Note on Academic Integrity
Tufts holds its students strictly accountable for adherence to academic integrity. The
consequences for violations can be severe. It is critical that you understand the requirements of
ethical behavior and academic work as described in Tufts’ Academic Integrity handbook. If you
ever have a question about the expectations concerning a particular assignment or project in
this course, be sure to ask me for clarification. The Faculty of the School of Arts and Sciences
and the School of Engineering are required to report suspected cases of academic integrity
violations to the Dean of Student Affairs Office. If I suspect that you have cheated or plagiarized
in this class, I must report the situation to the dean.
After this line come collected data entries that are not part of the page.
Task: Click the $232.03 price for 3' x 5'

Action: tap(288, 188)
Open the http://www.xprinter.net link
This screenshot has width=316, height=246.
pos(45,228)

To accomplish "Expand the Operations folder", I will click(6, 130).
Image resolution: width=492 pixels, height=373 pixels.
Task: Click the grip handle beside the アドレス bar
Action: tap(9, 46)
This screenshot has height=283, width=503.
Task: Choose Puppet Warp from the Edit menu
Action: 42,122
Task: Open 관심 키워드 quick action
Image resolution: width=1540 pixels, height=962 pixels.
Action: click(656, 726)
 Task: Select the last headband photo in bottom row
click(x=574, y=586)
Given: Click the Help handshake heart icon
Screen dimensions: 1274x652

Required events: Mandatory organized bus trip to view “Frida Kahlo: Art, Garden, Life,” which I
curated for the New York Botanical Garden; date: Saturday, October 24, 2015. Bus and
admission are free for Tufts students. Details to follow
Course Calendar
9.14 Approaching Frida Kahlo.
9.21 Kahlo in Context
9.28 Intellectual Currents of Kahlo’s Day
10.5 Feminist Approaches (Writing Assignment Due)
10.12 Recovering Frida
10.19 Frida on Film (research proposal due)
10.26 Diagnosing Frida, or corpus=author
11.2 Kahlo’s Self Fashioning
11.9 Student research consultations with me (15 each)
11.16 Fridamania, or. . . “the biggest piece of caca in the world.”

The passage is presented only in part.